Menus so far have included

- red curry chicken with pineapple; stir-fried vegetables with sweet basil and chilli; pan-fried pork dumplings (this would have worked better had I left explicit instructions, since in the absence of these nobody thought to put things in the microwave.  Nonetheless, cold dumplings still appeared to be adequate, since the plate was empty when I came home...)

- slow-cooked beef stew; mashed potatoes kept hot in the rice cooker and green beans and carrots in the steamer insert on top

- gyoza; karaage fried chicken; green beans with sesame sauce; chashu belly pork with bok choy; Sichuan aubergine (the last was a real hit, with me and everyone else; I may never cook anything else again...!)

- slow-cooked beef rendang; green beans with chilli and garlic; choi-sum and poku mushrooms with oyster sauce (this time with appropriate use of the microwave, thankfully; cold poku mushrooms are a bit wrong...)

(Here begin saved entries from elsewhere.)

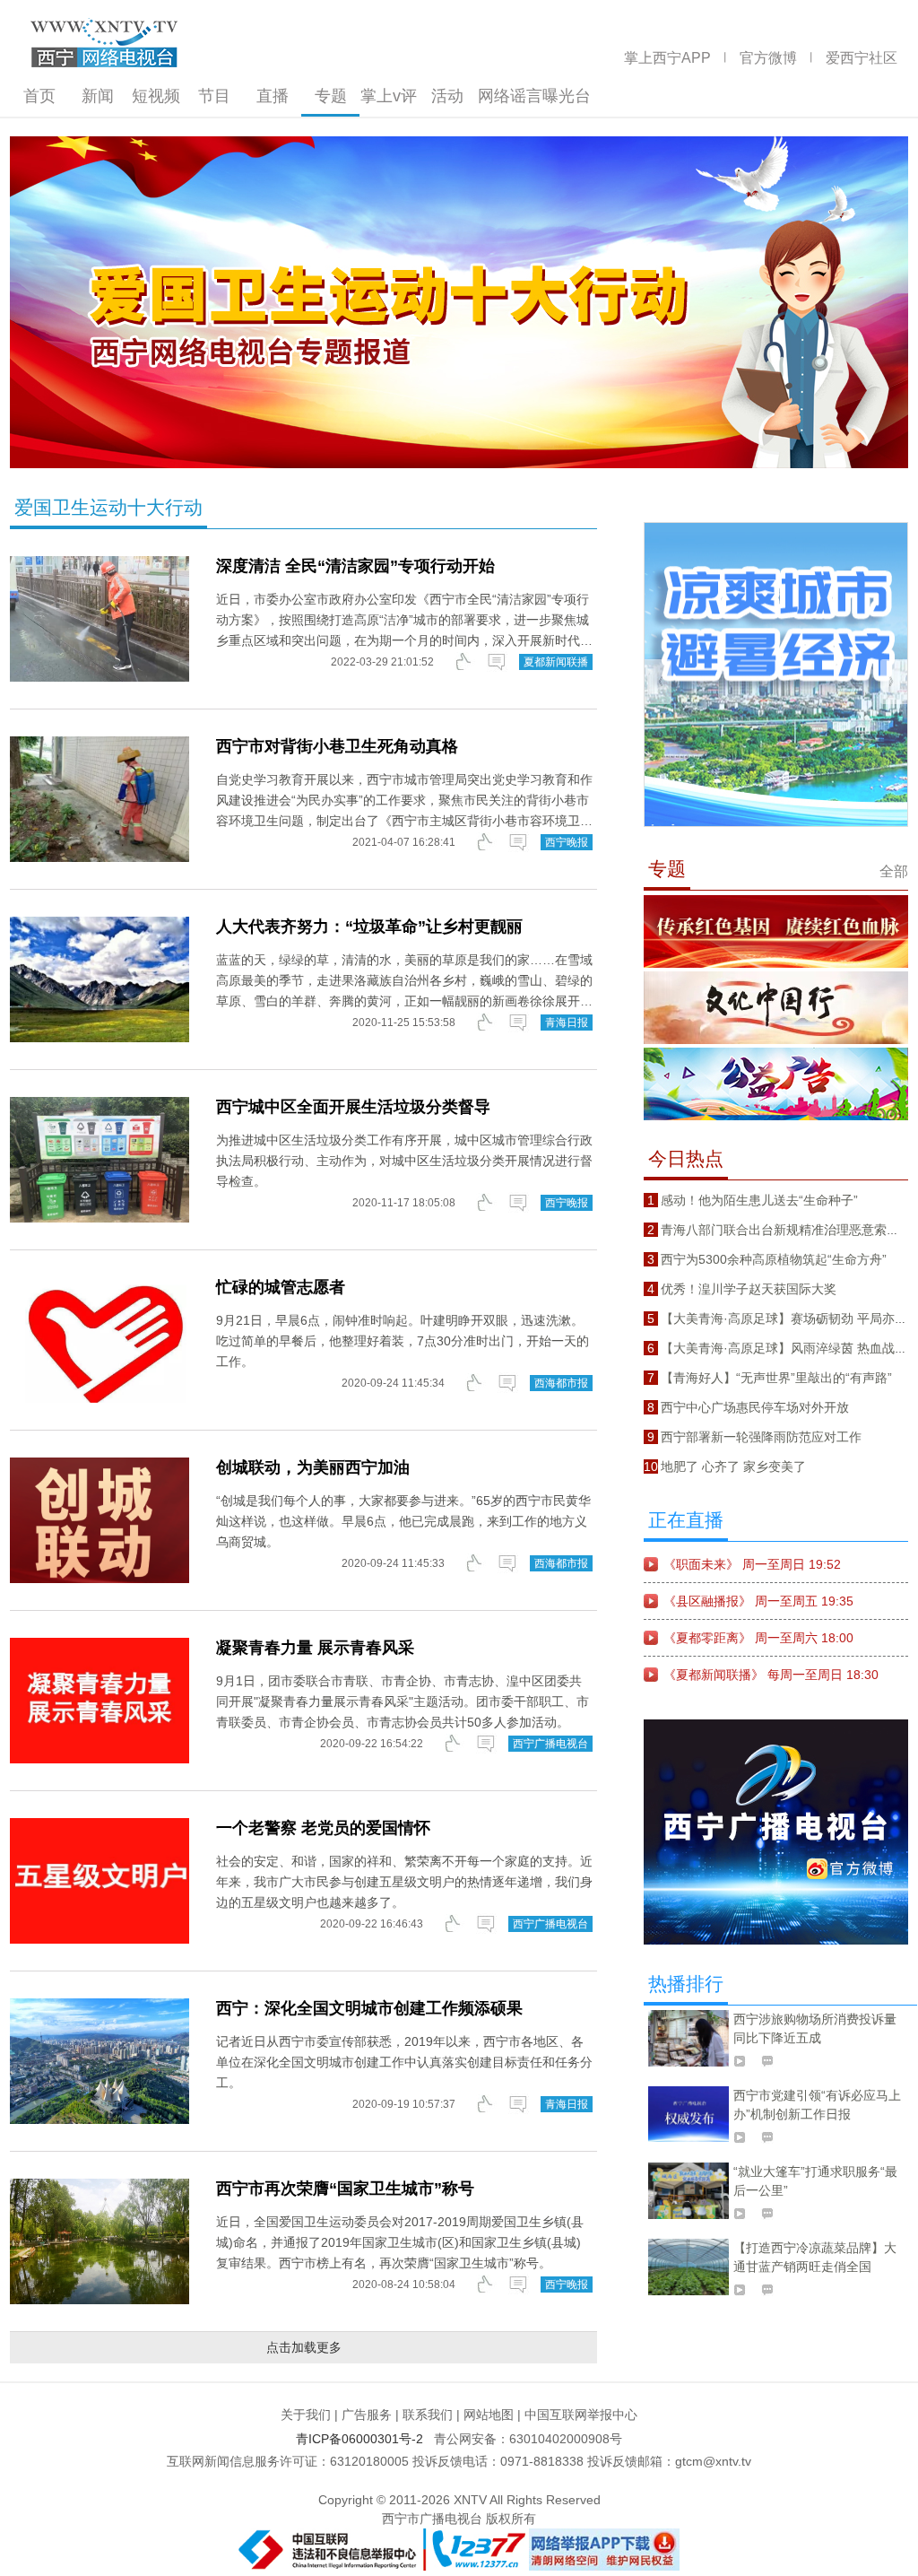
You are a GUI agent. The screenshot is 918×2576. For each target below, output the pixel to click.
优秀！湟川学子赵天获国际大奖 (748, 1289)
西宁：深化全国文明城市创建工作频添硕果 (369, 2008)
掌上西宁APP (667, 57)
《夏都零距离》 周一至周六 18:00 (758, 1638)
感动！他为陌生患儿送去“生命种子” (759, 1200)
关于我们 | (309, 2414)
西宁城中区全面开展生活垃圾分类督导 (353, 1107)
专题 (331, 96)
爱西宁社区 (861, 57)
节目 (214, 96)
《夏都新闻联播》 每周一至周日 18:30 (771, 1674)
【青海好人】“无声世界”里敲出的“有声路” (776, 1378)
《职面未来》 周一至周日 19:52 (752, 1564)
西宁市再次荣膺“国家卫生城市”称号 (345, 2188)
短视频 (156, 96)
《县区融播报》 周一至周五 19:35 (758, 1601)
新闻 (98, 96)
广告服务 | (370, 2414)
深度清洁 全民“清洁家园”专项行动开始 (355, 566)
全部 (893, 871)
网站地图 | (492, 2414)
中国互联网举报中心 (580, 2414)
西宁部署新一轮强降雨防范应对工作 (761, 1437)
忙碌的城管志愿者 (280, 1287)
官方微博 (768, 57)
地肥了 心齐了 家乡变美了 (733, 1466)
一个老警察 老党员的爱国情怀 (323, 1828)
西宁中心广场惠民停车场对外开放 (755, 1407)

This week is an additional challenge, since (due to circumstances beyond just the usual Sunday stick-beating) there might be anything up to 13 people for lunch, or alternatively 9 for lunch and 6 for dinner.  I've decided the best way to deal with this is to lay in enough supplies for lunch, with an additional backup dinner plan of a quick Thai curry, tofu & basil stir-fry and maybe a hasty trip to Chinatown for some char-siu to throw into a sizzling pan with some green vegetables and Peking sauce.  The lunch plan, meanwhile, involves sweet and sour chicken; aubergines with black bean and garlic sauce; mapo tofu; babi kecap; gai-lan with crab; and crispy fish in Sichuan sauce... and maybe some buns and dumplings, for the sake of tradition.

At some point I should really get round to posting recipes for all of these things I now know how to make in a systematic and efficient way suited to having half-a-dozen or more people over for a meal on a regular basis.  Maybe this Sunday I'll even remember to take photos!